• Work to complete: Write out the entries below line for line, leaving every character as it is.

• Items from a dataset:
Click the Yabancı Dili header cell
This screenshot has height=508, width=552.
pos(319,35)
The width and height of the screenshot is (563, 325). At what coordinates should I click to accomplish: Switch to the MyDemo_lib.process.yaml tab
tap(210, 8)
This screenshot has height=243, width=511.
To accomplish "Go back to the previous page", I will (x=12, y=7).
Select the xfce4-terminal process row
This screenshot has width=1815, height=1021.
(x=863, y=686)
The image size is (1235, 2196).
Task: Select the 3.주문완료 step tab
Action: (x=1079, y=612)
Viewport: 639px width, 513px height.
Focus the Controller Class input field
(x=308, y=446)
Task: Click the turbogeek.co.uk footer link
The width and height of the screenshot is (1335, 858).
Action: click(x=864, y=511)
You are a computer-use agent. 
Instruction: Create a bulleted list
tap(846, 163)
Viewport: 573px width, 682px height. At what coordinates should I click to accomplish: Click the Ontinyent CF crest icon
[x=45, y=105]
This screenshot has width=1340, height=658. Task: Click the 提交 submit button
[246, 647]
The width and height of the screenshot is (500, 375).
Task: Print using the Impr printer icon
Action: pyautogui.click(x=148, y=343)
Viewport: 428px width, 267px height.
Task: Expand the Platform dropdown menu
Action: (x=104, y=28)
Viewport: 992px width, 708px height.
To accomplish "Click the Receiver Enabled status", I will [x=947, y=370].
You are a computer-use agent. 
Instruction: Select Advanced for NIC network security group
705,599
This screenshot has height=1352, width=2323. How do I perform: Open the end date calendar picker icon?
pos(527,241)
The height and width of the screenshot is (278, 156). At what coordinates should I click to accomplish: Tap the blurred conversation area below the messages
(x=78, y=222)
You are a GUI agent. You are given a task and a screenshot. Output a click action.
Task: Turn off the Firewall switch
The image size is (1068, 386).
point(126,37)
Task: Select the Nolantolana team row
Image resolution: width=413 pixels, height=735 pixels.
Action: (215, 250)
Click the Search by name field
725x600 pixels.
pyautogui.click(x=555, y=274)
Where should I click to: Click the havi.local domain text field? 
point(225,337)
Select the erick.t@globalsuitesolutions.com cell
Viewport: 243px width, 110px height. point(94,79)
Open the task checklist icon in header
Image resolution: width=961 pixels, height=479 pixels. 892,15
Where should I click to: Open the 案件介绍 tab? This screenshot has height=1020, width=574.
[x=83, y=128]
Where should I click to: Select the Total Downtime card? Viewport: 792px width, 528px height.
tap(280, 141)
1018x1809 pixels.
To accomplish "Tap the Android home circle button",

• Output below:
Click the Yabancı Dili header cell
This screenshot has height=508, width=552.
pos(319,35)
The width and height of the screenshot is (563, 325). At what coordinates should I click to accomplish: Switch to the MyDemo_lib.process.yaml tab
tap(210, 8)
This screenshot has height=243, width=511.
To accomplish "Go back to the previous page", I will (x=12, y=7).
Select the xfce4-terminal process row
This screenshot has width=1815, height=1021.
(x=863, y=686)
The image size is (1235, 2196).
Task: Select the 3.주문완료 step tab
Action: (x=1079, y=612)
Viewport: 639px width, 513px height.
Focus the Controller Class input field
(x=308, y=446)
Task: Click the turbogeek.co.uk footer link
The width and height of the screenshot is (1335, 858).
Action: click(x=864, y=511)
You are a computer-use agent. 
Instruction: Create a bulleted list
tap(846, 163)
Viewport: 573px width, 682px height. At what coordinates should I click to accomplish: Click the Ontinyent CF crest icon
[x=45, y=105]
This screenshot has width=1340, height=658. Task: Click the 提交 submit button
[246, 647]
The width and height of the screenshot is (500, 375).
Task: Print using the Impr printer icon
Action: pyautogui.click(x=148, y=343)
Viewport: 428px width, 267px height.
Task: Expand the Platform dropdown menu
Action: (x=104, y=28)
Viewport: 992px width, 708px height.
To accomplish "Click the Receiver Enabled status", I will [x=947, y=370].
You are a computer-use agent. 
Instruction: Select Advanced for NIC network security group
705,599
This screenshot has height=1352, width=2323. How do I perform: Open the end date calendar picker icon?
pos(527,241)
The height and width of the screenshot is (278, 156). At what coordinates should I click to accomplish: Tap the blurred conversation area below the messages
(x=78, y=222)
You are a GUI agent. You are given a task and a screenshot. Output a click action.
Task: Turn off the Firewall switch
The image size is (1068, 386).
point(126,37)
Task: Select the Nolantolana team row
Image resolution: width=413 pixels, height=735 pixels.
Action: (215, 250)
Click the Search by name field
725x600 pixels.
pyautogui.click(x=555, y=274)
Where should I click to: Click the havi.local domain text field? 
point(225,337)
Select the erick.t@globalsuitesolutions.com cell
Viewport: 243px width, 110px height. point(94,79)
Open the task checklist icon in header
Image resolution: width=961 pixels, height=479 pixels. 892,15
Where should I click to: Open the 案件介绍 tab? This screenshot has height=1020, width=574.
[x=83, y=128]
Where should I click to: Select the Total Downtime card? Viewport: 792px width, 528px height.
tap(280, 141)
1018x1809 pixels.
To accomplish "Tap the Android home circle button",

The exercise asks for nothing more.